Records from a pointing dataset:
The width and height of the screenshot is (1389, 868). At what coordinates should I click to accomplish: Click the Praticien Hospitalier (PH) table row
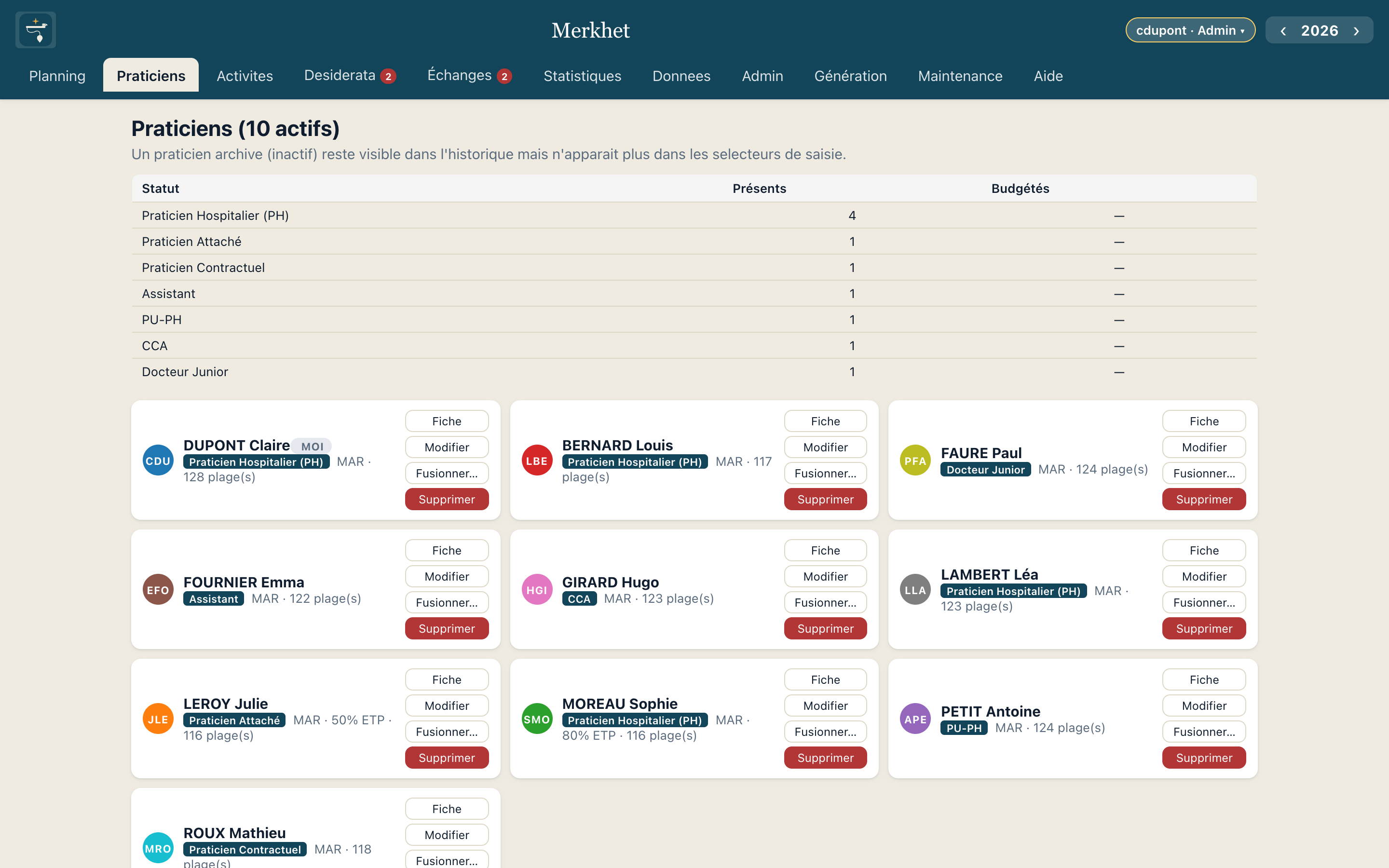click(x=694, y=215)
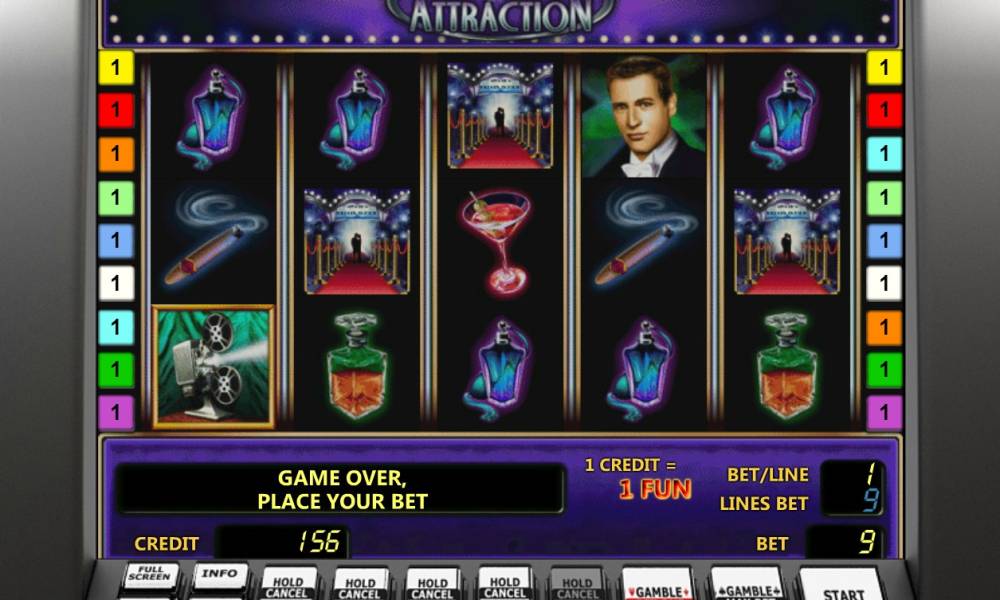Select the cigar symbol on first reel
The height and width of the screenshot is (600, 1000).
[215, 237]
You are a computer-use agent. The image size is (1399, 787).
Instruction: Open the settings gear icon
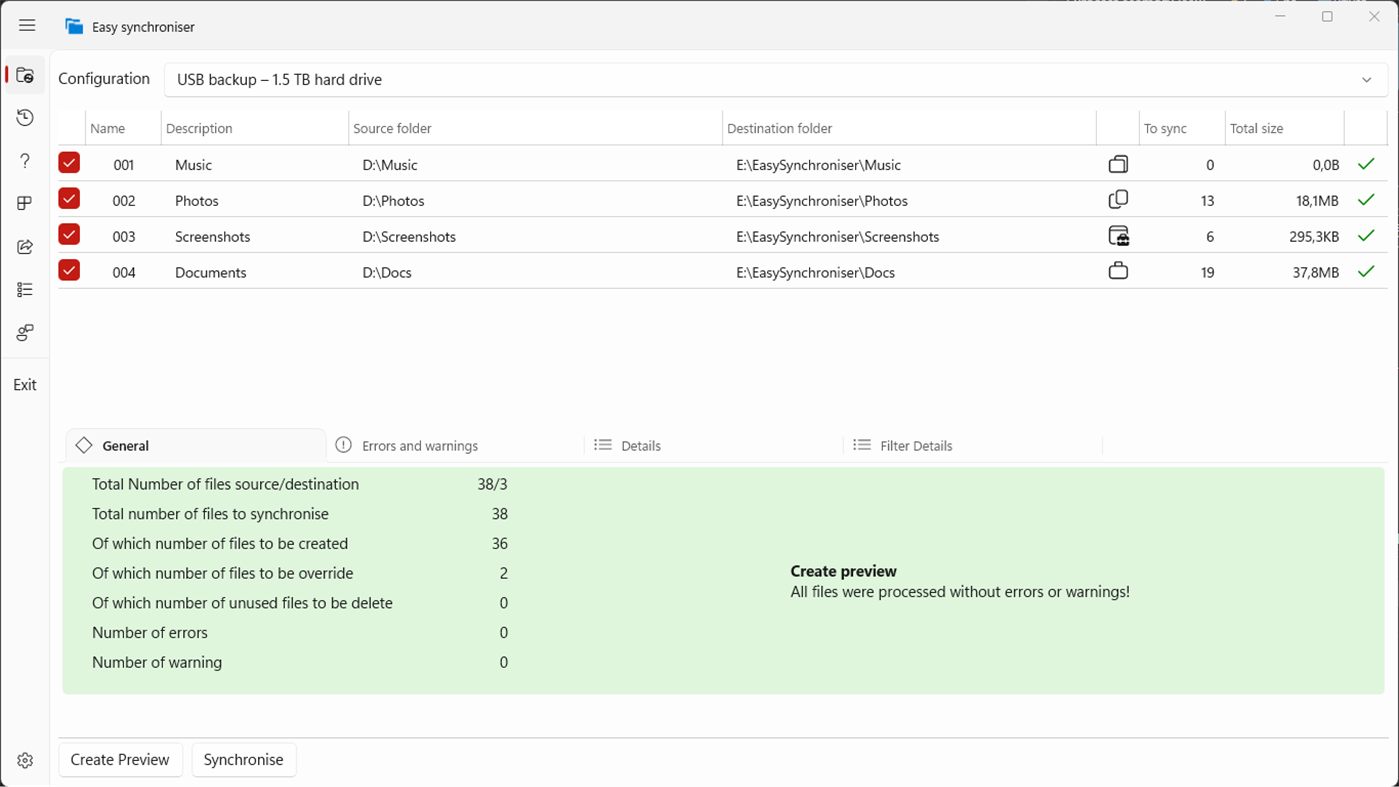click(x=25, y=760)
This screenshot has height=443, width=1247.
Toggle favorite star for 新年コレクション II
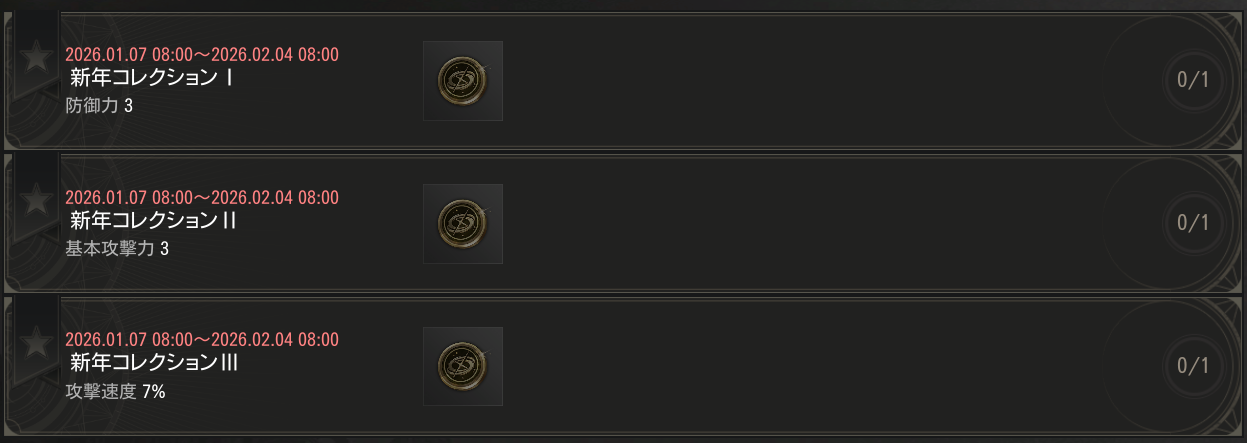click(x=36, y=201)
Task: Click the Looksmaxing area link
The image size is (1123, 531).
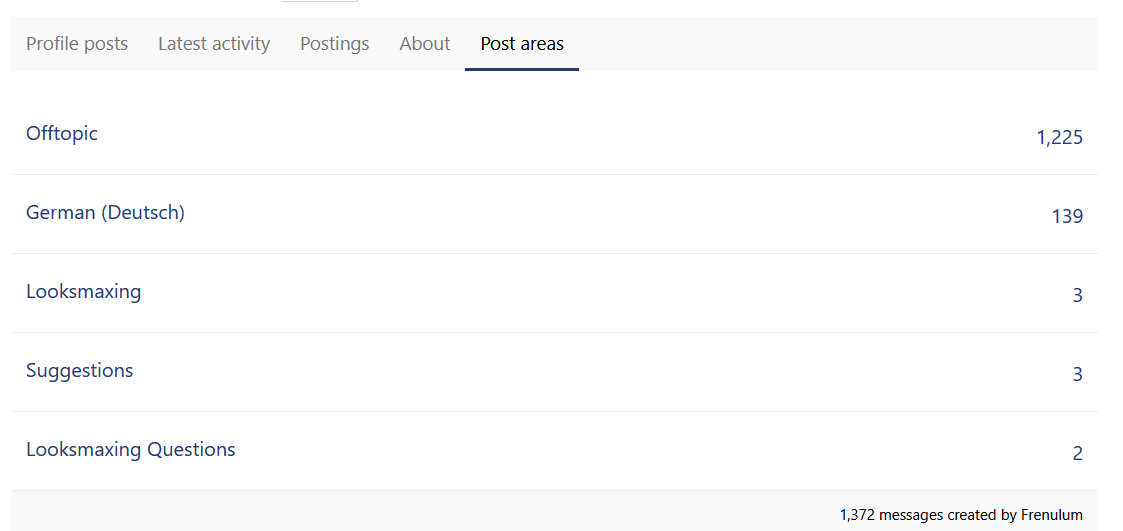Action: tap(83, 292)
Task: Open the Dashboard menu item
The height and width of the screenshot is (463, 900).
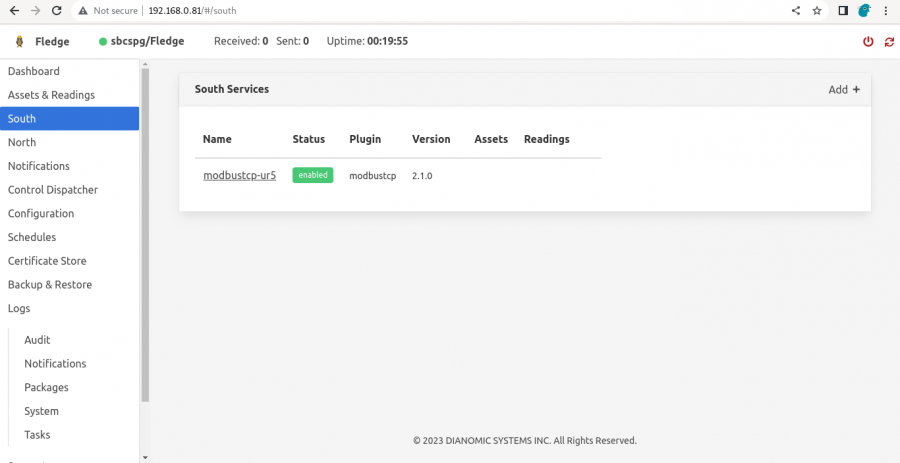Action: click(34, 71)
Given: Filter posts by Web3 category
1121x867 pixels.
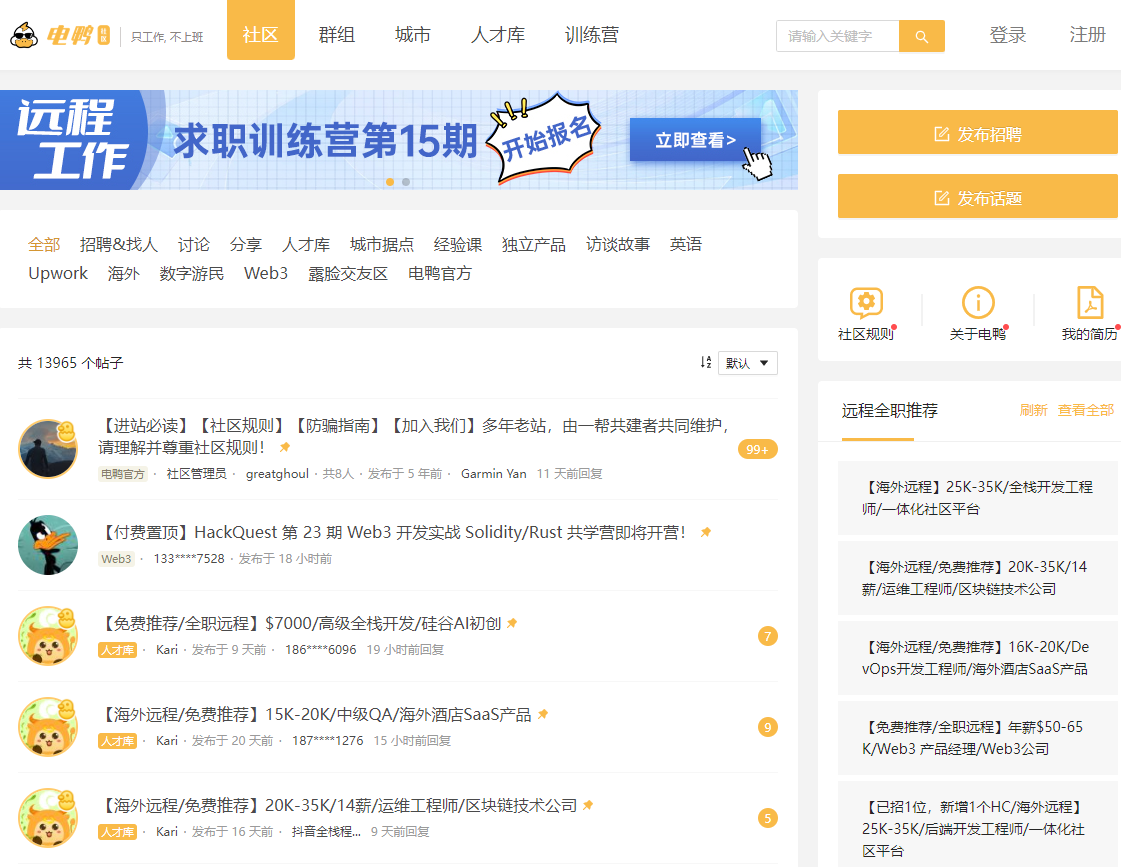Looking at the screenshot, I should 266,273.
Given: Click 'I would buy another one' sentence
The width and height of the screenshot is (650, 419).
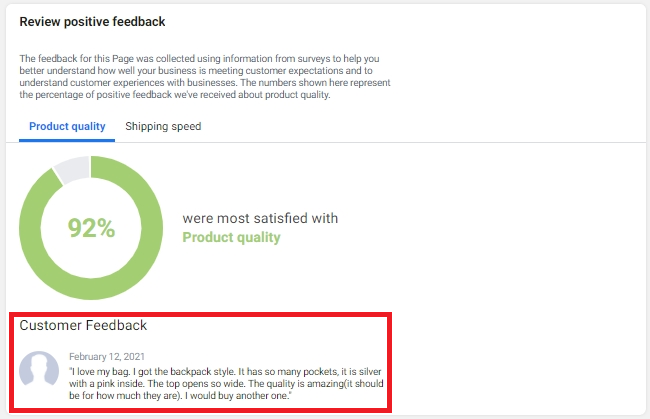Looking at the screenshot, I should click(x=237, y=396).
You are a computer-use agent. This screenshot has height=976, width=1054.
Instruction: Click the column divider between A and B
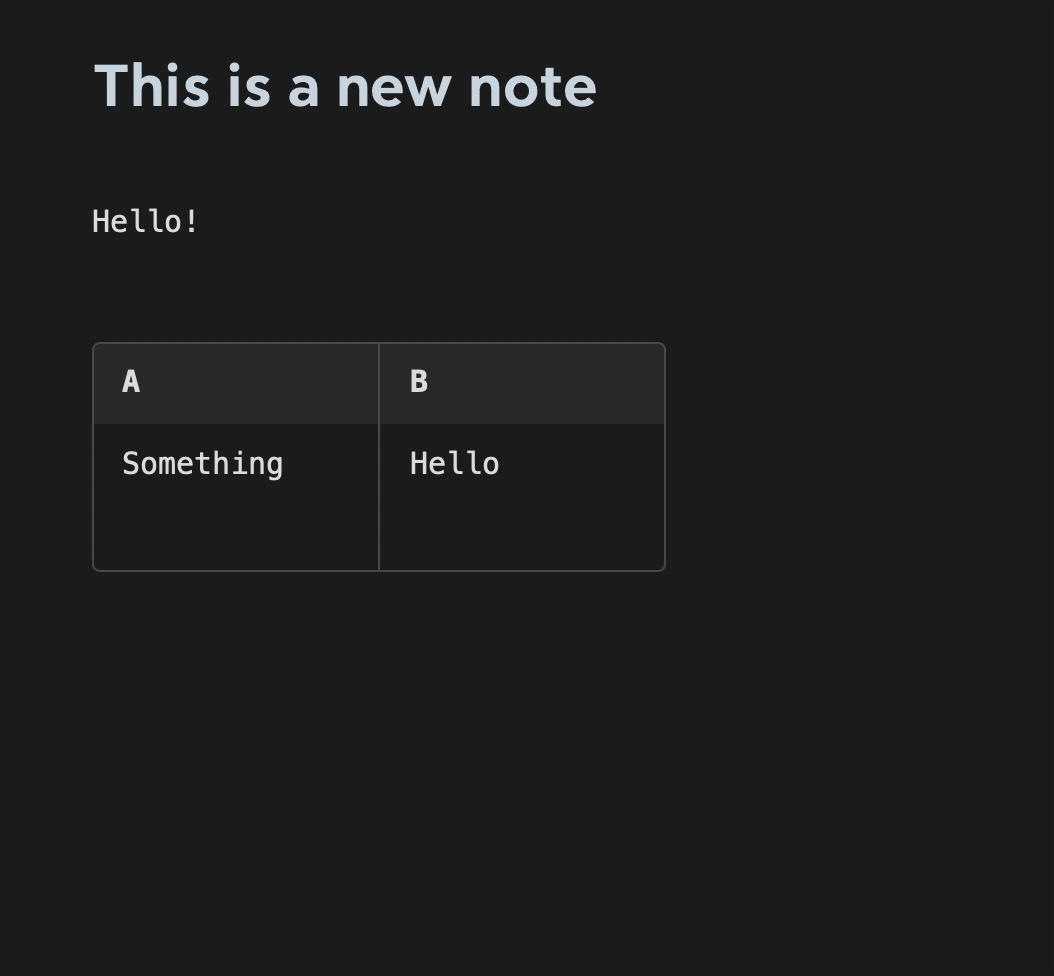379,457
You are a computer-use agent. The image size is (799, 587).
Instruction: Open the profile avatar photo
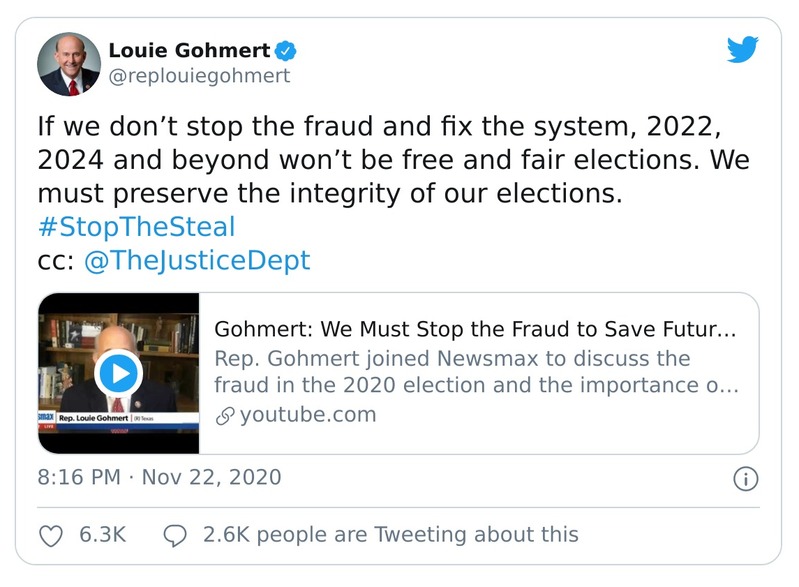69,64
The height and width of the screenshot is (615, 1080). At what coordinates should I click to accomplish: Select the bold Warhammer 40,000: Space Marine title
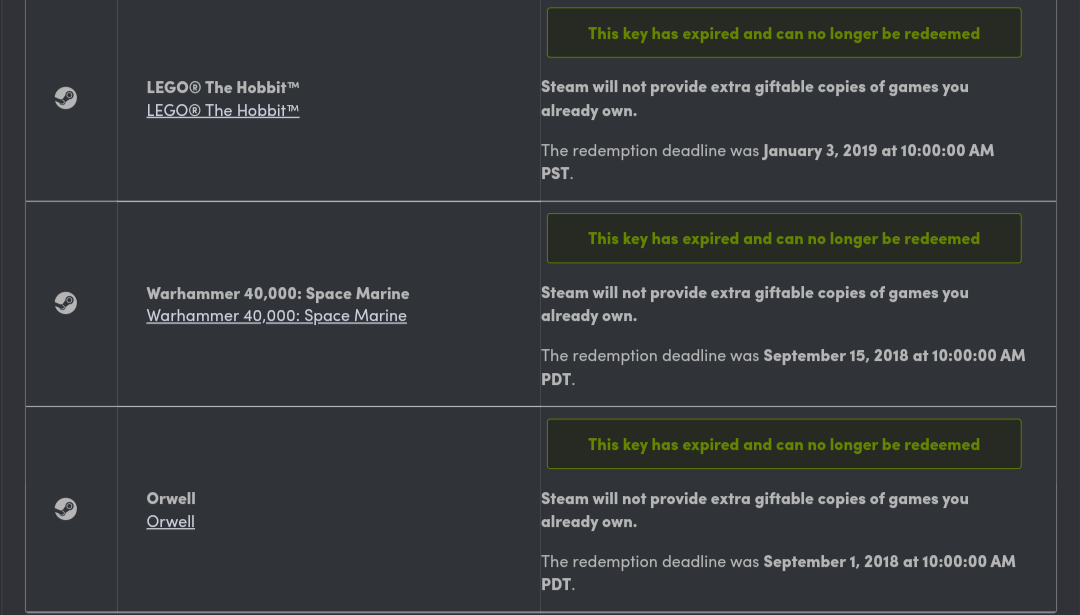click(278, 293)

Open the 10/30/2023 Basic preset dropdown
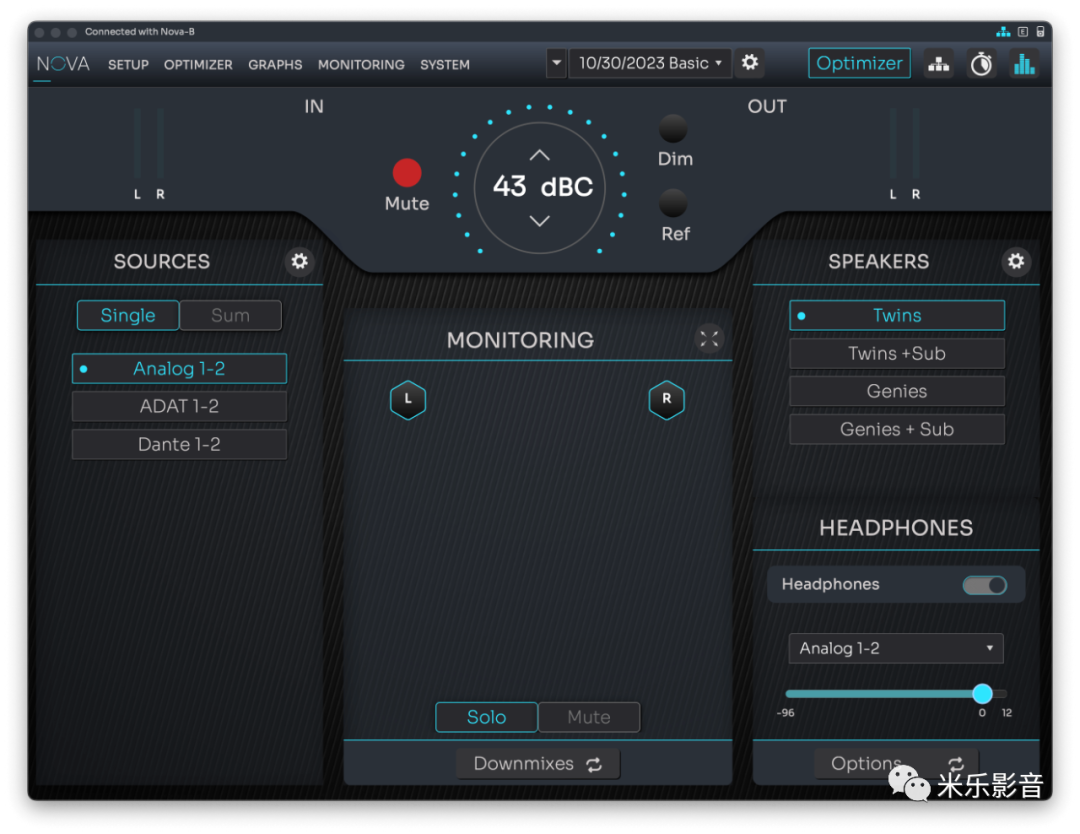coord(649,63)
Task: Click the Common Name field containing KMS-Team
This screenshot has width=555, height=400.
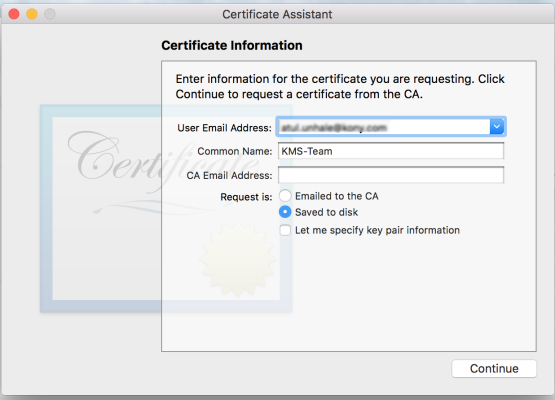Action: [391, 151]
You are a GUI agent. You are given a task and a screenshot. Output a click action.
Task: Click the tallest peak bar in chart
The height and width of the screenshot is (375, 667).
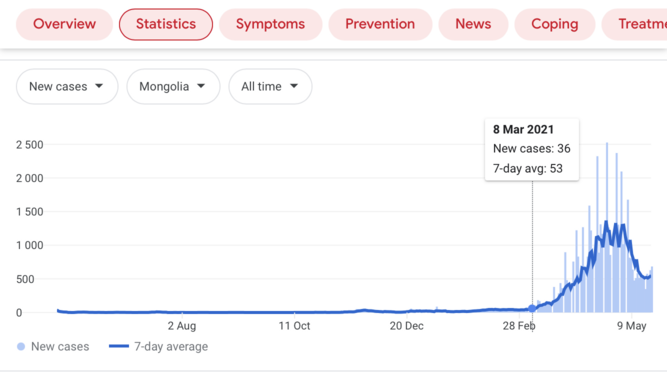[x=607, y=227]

→ **Exercise directions**: Please pick out every line of the records above that contains the string "coordinates", matching case, and copy each one.

→ **Solution to the problem**:
The width and height of the screenshot is (1389, 868). At what coordinates should I click to accomplish: Click the Praticien Hospitalier (PH) table row
The height and width of the screenshot is (615, 1080). At what coordinates should I click to accomplish: Select the bold Warhammer 40,000: Space Marine title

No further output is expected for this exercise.